[START OF Extracted data]
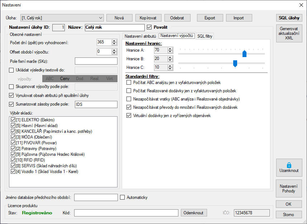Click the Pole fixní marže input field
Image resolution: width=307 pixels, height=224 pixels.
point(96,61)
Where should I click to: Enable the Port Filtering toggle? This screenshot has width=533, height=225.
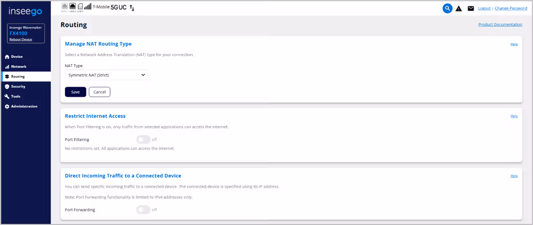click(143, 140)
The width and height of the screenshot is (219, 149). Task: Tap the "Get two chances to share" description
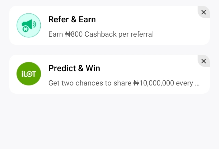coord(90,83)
[END OF Extracted data]
[START OF Extracted data]
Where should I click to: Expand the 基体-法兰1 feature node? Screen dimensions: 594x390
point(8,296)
[END OF Extracted data]
[START OF Extracted data]
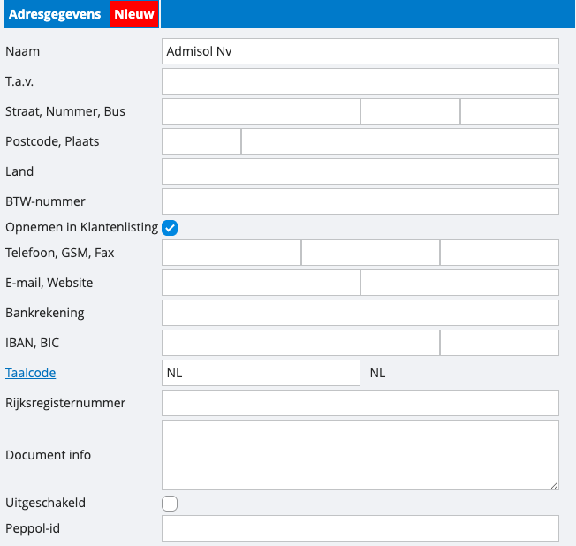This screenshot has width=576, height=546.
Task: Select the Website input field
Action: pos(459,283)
[END OF Extracted data]
Goal of the exercise ▸
Reproduce verbatim the records from the line containing "Click the Pole fixní marže input field" through the line containing "coord(90,83)", omitting the pictures from your output.

Written answer ▸
Click the Pole fixní marže input field
Image resolution: width=307 pixels, height=224 pixels.
point(96,61)
Where should I click to: Enable the Port Filtering toggle? This screenshot has width=533, height=225.
click(143, 140)
The width and height of the screenshot is (219, 149). Task: Tap the "Get two chances to share" description
coord(90,83)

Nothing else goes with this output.